* **Work to do**
**1)** Write out everything from "The highlight of" down to "through our halls." in the Chinese New Year piece, word for word.
**2)** Using the Chinese New Year piece, decide whether each statement agrees with it: (a) the dragon made in art class is 30 feet long; (b) red stands for water; (c) Buddha named a year after each of the twelve animals that came. Answer yes or no for each, and quote the words from the piece that decide it.

* **Extract provided**
There are currently dozens of lovely, colourful, hand-made Chinese lanterns hanging from the ceiling of our Junior School corridor. There is also a 30-foot Chinese Dragon lying in wait on the floor. It was made by students in art class and came to life recently in the children’s enthusiastic Chinese New Year Dragon Dance.
The Chinese New Year began officially on January 31st, the start of 4,712, the Year of the Horse. Legend has it that in ancient times, Buddha asked all animals to meet him on Chinese New Year. Twelve came, and Buddha named a year after each animal. People born in each animal’s year carry some of that animal’s personality. Those born in the year of the horse (also 1990, 1978, 1966, 1954) are reputed to be cheerful, skillful with money, creatively talented, good at building with their hands, perceptive and witty.
At Chinese New Year celebrations people wear red clothing, decorate with poems on red paper, and give children “lucky money” in red envelopes. Red symbolizes fire, which according to belief can drive away bad luck. The fireworks that shower the festivities are rooted in a similar ancient custom. Long ago, people in China lit bamboo stalks, believing that the crackling flames would frighten evil spirits. Chinese lanterns adorn temples, and people carry them in evening parades under the light of the full moon.
The highlight of the lantern festival is usually the dragon dance. The dragon, which may stretch as long as 100 feet, is typically made of silk, paper, and bamboo. The dragon is usually held aloft by young men who dance as they guide the colourful beast through the streets. In Canada, the new year is celebrated enthusiastically by Chinese community groups all across the country. Our Junior School students were particularly eager to discover more through an active learning experience, dancing spiritedly through our halls.

* **Dataset rows**
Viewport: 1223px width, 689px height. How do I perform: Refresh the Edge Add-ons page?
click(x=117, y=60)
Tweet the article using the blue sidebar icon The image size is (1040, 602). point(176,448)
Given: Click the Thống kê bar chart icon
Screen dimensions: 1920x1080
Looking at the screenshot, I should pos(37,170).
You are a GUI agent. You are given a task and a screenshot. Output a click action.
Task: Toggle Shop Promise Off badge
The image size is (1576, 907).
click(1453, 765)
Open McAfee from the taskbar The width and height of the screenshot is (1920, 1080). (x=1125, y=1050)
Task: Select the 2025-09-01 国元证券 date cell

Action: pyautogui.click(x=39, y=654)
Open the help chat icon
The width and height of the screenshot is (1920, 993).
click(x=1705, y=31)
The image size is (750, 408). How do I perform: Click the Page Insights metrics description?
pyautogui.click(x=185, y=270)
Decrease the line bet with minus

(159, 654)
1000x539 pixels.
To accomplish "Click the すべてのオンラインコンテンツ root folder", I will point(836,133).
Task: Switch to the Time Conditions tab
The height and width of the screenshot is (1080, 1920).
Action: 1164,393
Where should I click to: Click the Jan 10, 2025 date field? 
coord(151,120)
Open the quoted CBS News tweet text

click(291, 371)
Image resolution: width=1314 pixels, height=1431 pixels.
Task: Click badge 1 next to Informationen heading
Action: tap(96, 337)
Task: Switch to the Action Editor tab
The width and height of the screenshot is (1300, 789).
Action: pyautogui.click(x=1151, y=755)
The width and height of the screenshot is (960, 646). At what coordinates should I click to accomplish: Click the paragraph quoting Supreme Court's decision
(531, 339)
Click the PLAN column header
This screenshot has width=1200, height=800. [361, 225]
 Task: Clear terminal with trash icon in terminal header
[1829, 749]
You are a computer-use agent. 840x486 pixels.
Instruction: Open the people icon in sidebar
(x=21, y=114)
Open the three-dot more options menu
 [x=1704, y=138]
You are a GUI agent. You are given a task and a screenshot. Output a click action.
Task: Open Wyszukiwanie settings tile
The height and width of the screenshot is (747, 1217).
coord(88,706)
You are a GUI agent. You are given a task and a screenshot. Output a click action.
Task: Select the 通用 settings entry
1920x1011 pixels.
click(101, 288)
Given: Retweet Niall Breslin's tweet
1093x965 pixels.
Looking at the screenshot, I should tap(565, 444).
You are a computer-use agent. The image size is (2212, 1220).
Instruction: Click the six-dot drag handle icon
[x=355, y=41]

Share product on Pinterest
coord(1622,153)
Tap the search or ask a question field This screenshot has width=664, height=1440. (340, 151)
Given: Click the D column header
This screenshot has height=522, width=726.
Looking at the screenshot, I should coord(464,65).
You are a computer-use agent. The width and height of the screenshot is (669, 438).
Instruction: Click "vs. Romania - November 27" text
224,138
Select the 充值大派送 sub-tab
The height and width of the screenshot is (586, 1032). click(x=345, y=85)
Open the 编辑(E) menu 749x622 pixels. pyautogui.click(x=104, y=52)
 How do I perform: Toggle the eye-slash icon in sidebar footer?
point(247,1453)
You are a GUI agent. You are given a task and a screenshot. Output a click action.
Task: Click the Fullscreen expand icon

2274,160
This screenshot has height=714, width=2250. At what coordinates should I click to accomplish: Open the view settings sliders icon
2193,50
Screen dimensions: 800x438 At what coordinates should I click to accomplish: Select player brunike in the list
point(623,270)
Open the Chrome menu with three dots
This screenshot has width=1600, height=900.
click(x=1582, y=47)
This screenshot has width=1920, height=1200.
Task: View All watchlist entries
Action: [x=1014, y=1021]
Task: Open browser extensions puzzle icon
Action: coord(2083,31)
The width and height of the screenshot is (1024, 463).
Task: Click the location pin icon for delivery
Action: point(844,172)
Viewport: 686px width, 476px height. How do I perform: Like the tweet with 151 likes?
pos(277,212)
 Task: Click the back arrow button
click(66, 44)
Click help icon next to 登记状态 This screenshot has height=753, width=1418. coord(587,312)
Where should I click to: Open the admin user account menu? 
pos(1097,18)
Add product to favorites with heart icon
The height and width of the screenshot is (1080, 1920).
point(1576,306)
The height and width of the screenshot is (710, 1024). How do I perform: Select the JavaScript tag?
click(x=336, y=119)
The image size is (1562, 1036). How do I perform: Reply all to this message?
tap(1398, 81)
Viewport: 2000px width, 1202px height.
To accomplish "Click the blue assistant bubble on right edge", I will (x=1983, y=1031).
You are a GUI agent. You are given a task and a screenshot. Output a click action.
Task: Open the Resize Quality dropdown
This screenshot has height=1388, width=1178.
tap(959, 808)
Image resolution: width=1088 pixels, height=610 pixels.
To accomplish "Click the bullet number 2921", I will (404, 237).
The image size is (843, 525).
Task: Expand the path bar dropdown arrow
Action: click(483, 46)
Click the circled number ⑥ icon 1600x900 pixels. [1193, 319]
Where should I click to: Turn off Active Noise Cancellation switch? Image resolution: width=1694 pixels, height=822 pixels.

* **Results for the exercise**
**1)**
The highlight of the lantern festival is usually the dragon dance. The dragon, which may stretch as long as 100 feet, is typically made of silk, paper, and bamboo. The dragon is usually held aloft by young men who dance as they guide the colourful beast through the streets. In Canada, the new year is celebrated enthusiastically by Chinese community groups all across the country. Our Junior School students were particularly eager to discover more through an active learning experience, dancing spiritedly through our halls.

**2)**
(a) Yes: "a 30-foot Chinese Dragon lying in wait on the floor"
(b) No: "Red symbolizes fire"
(c) Yes: "Twelve came, and Buddha named a year after each animal."